My route is 30 (well it's 9 miles to my first stop, so it's 21'ish with kids aboard) miles and not a single stoplight the entire route. Brakes are air brakes, which helps a bunch.
My bus also has air conditioning, which is also a STRONG motivational tool.
Indeed, matter of fact me and another teacher hauled thirty kids to the coast just last weekend. Seven hours total on the bus, no air conditioning..... but on the innerstate with the windows down it ain't so bad.
Beside no A/C, for years school buses had unsynchronized manual transmissions; lots of double-clutching and gear-grinding on them old monsters. Driving it in town you'd spend so much time wrestling with the transmission rather than watching the road and the kids that I always felt it was a major safety issue.
Got mixed feelings about giving it up, but driving just on field trips maybe five-six times a year I never did drive enough to get really good at it and from the driver's seat on them longer buses it seems like that back end just goes on forever.
Once up in Fredericksburg on a field trip I was backing a bus around in a McDonald's parking lot while the kids ate.

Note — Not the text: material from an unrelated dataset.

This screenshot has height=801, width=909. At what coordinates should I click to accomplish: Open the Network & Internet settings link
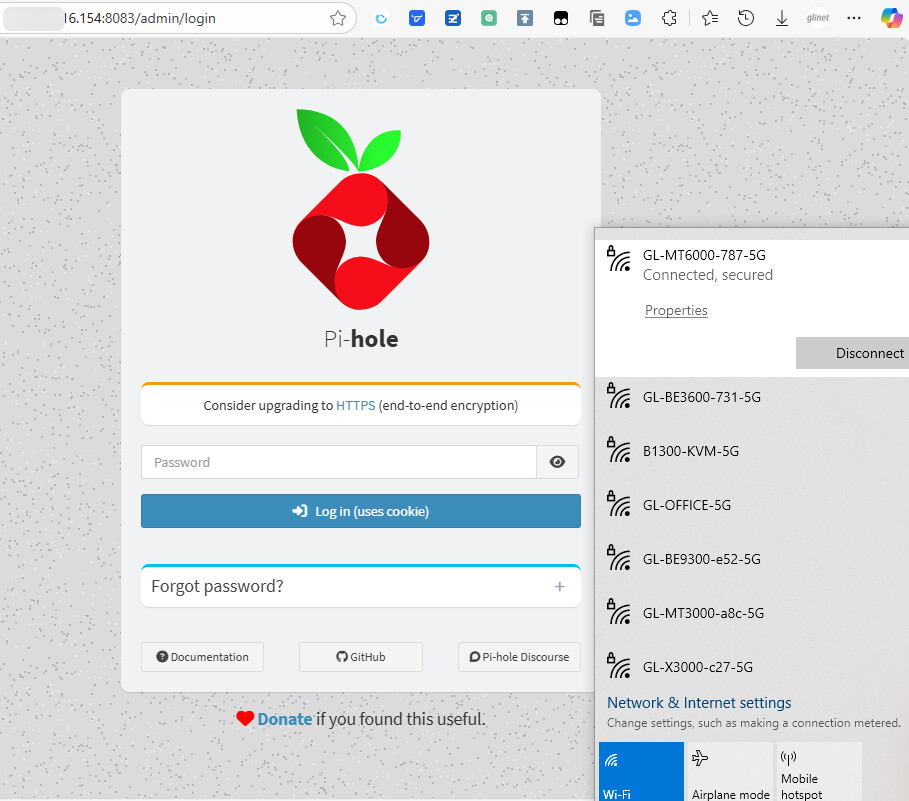[x=699, y=703]
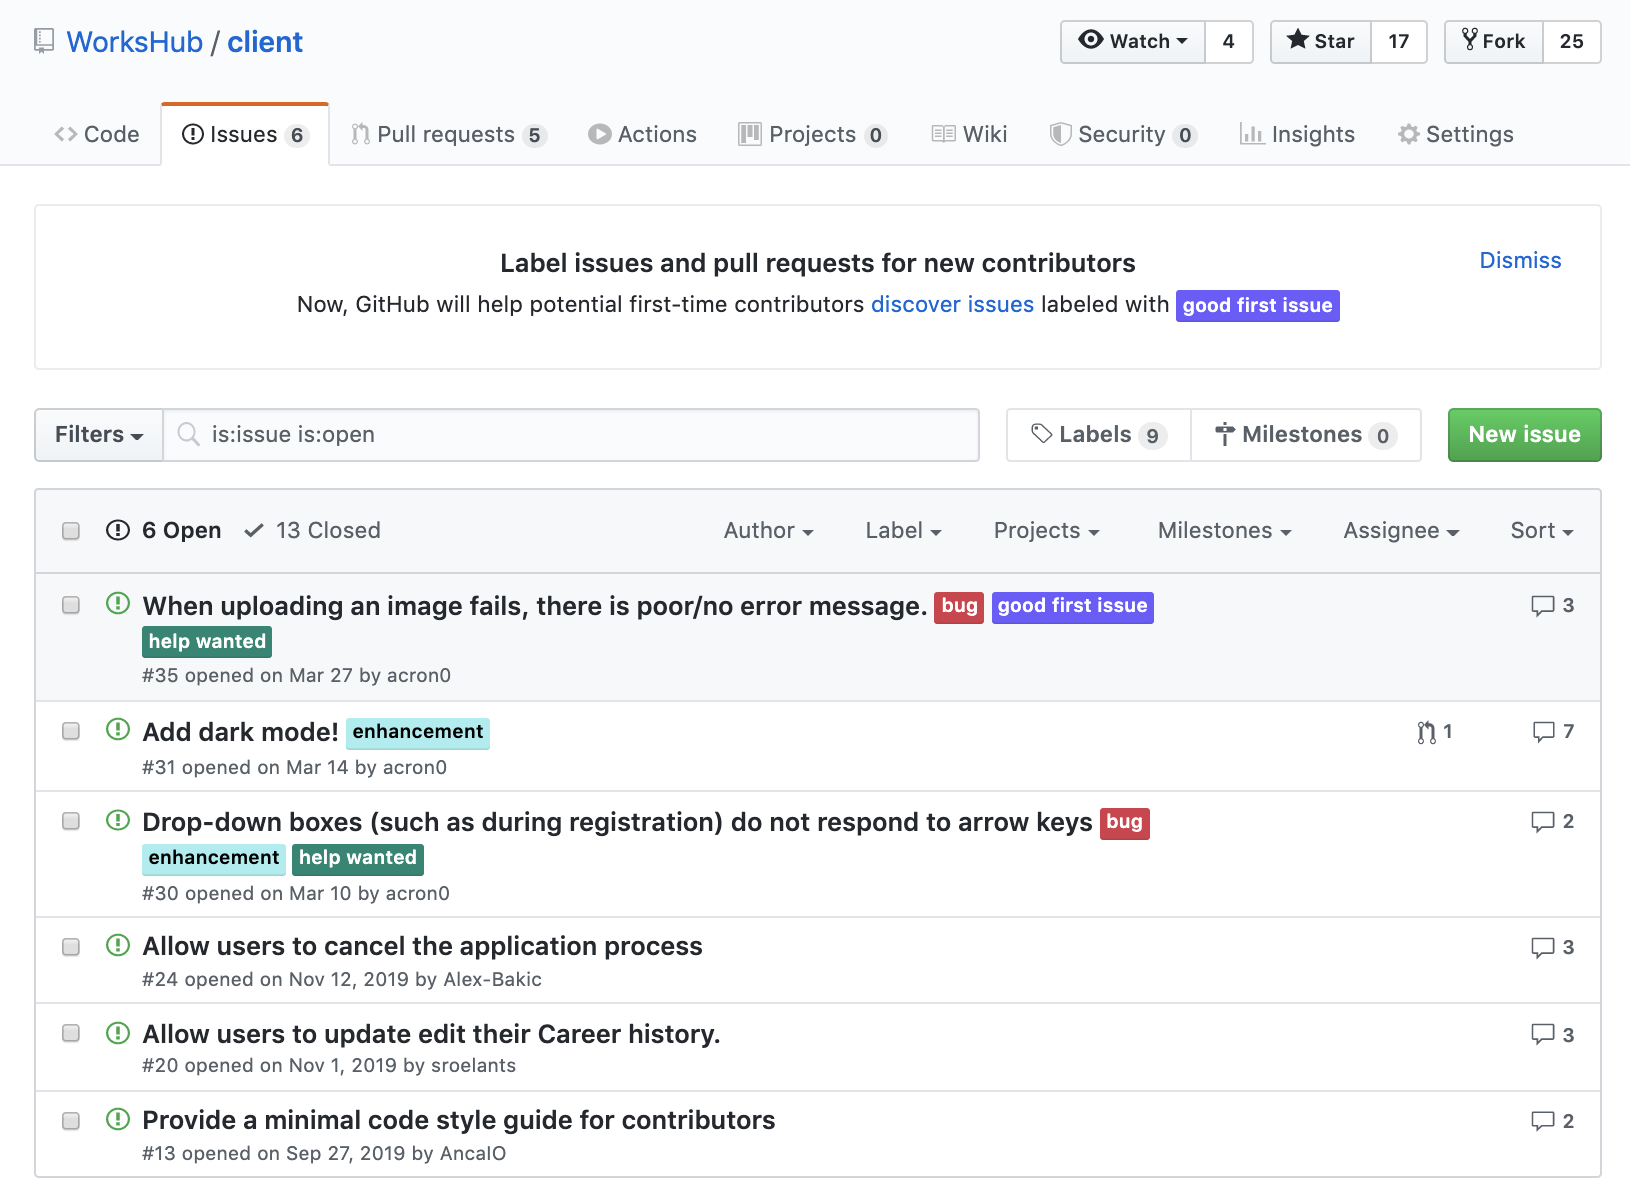
Task: Click the comment icon on issue #35
Action: pos(1542,606)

This old farmer passing by in a pickup suddenly starts honking his horn. I hit the brakes and looked all irritated at him, he just looked back at me like I was retarded.
I looked back to reverse some more and I was like two inches from taking out a streetlight pole in front of the kids, some parents and a couple of other teachers. Don't think I ever would have lived that down.
I was going to link Roger Miller's Kansas City Star song but something is haywire with my computer and I am not getting any sound and I did not want to link until I listened. It is one of my favorites by Roger. miles
And yes the volume is turned up, some other glitch.
I don't think there is such a thing as a bad Roger Miller song. And everyone of them is easy to sing. Dad used to sing King of the Road all the time and we always sang along. That's probably my favorite.
I have the Pre-K kids sit in the first row, but do try to bring up the 'bad' kids. Truth is, there ain't a bad kid in the group. They are all kids being kids and it's hard to blame them for that.
It is an interesting dynamic having kids from 4 to 17 on one bus.